People dare in several places to confront the Israeli army, but not the Palestinian police.
Yes. But that won't continue indefinitely. The main lesson to be drawn from the Al Jazeera documents is that Israel is not ripe for a fair political agreement. So we should concentrate on our internal situation, put our home in order, enhance our steadfastness. A storm of change is soon to happen, and if we fail to change our path, we will be swept up by it.
Dr. al Aker, who has been quoted as saying the Palestinian Authority was becoming a police state even though it was not a state, complains of arbitrary arrests and torture of detainees, of the security and intelligence apparatus screening people for jobs, and security bodies ignoring the courts.
And in the Gaza Strip?
"It's a mirror image", he says, going on to refer to the PA's building an army under supervision of the occupier, and to the size of the security apparatus. "Our ratio between security men and civilians is one of the highest in the world. Why?"
Isn't it strange, Amira Hass asked, that the leaders of an occupied people are not supporting a popular uprising?
"That's the result and the price of being dragged to the status of a regime, before liberation, while giving up on the agenda of a national liberation movement. As a regime, they must identify with regimes.

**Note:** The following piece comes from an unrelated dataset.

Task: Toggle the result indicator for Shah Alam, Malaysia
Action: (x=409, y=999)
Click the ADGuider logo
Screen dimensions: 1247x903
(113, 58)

Is the situation reversible? Can the PLO return from its status as a virtual regime to a national liberation movement?
"The same people? No. But there is a new a spirit. The Palestinian Authority's role has to change. The leadership core must return to the PLO, while the PA should remain with powers as a large municipality. Nothing more. The PLO, which has lost its structure, must be rebuilt.
"I can feel the seeds of change. There are demonstrations in the villages, the BDS [Boycott, Divestment and Sanctions against Israel], the boycott on settlement products, defying the PA on the Goldstone report. What has happened in Tunisia and Egypt will expedite the process of change, revitalize the Palestinian cause and bring it back to where it belongs - not to a government or a "state," but as a movement of national liberation."